» **Task details**
Copy every line of the data below exactly, character for character.

-- Begin Data lines --

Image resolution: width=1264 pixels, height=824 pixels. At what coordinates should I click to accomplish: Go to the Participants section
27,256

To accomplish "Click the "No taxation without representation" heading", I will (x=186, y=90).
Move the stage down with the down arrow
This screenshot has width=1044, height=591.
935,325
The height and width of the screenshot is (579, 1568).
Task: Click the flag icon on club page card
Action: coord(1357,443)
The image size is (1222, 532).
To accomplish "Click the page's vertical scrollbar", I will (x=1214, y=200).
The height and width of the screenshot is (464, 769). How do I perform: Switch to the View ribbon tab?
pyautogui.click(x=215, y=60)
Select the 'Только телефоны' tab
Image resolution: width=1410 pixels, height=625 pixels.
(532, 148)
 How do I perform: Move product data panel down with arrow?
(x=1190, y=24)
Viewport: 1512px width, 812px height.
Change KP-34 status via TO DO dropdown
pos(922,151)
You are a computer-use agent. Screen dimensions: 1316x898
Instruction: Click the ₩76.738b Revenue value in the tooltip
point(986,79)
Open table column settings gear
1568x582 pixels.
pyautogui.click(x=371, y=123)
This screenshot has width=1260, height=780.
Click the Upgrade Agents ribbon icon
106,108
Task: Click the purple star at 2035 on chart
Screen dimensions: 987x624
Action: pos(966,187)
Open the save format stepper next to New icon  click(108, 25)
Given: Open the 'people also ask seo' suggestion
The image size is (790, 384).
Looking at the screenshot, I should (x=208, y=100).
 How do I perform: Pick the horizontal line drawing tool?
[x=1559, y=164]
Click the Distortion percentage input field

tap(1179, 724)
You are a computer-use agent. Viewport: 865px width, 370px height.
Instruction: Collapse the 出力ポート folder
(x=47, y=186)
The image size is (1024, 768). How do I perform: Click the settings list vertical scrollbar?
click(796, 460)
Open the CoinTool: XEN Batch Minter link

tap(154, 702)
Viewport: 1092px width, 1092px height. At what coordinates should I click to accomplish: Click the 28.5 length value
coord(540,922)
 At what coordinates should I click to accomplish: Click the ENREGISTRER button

-- End Data lines --

» **Solution to the problem**
Image resolution: width=1264 pixels, height=824 pixels. At what coordinates should I click to accomplish: Go to the Participants section
27,256

To accomplish "Click the "No taxation without representation" heading", I will (x=186, y=90).
Move the stage down with the down arrow
This screenshot has width=1044, height=591.
935,325
The height and width of the screenshot is (579, 1568).
Task: Click the flag icon on club page card
Action: coord(1357,443)
The image size is (1222, 532).
To accomplish "Click the page's vertical scrollbar", I will (x=1214, y=200).
The height and width of the screenshot is (464, 769). How do I perform: Switch to the View ribbon tab?
pyautogui.click(x=215, y=60)
Select the 'Только телефоны' tab
Image resolution: width=1410 pixels, height=625 pixels.
(532, 148)
 How do I perform: Move product data panel down with arrow?
(x=1190, y=24)
Viewport: 1512px width, 812px height.
Change KP-34 status via TO DO dropdown
pos(922,151)
You are a computer-use agent. Screen dimensions: 1316x898
Instruction: Click the ₩76.738b Revenue value in the tooltip
point(986,79)
Open table column settings gear
1568x582 pixels.
pyautogui.click(x=371, y=123)
This screenshot has width=1260, height=780.
Click the Upgrade Agents ribbon icon
106,108
Task: Click the purple star at 2035 on chart
Screen dimensions: 987x624
Action: pos(966,187)
Open the save format stepper next to New icon  click(108, 25)
Given: Open the 'people also ask seo' suggestion
The image size is (790, 384).
Looking at the screenshot, I should (x=208, y=100).
 How do I perform: Pick the horizontal line drawing tool?
[x=1559, y=164]
Click the Distortion percentage input field

tap(1179, 724)
You are a computer-use agent. Viewport: 865px width, 370px height.
Instruction: Collapse the 出力ポート folder
(x=47, y=186)
The image size is (1024, 768). How do I perform: Click the settings list vertical scrollbar?
click(796, 460)
Open the CoinTool: XEN Batch Minter link

tap(154, 702)
Viewport: 1092px width, 1092px height. At what coordinates should I click to accomplish: Click the 28.5 length value
coord(540,922)
 At what coordinates should I click to accomplish: Click the ENREGISTRER button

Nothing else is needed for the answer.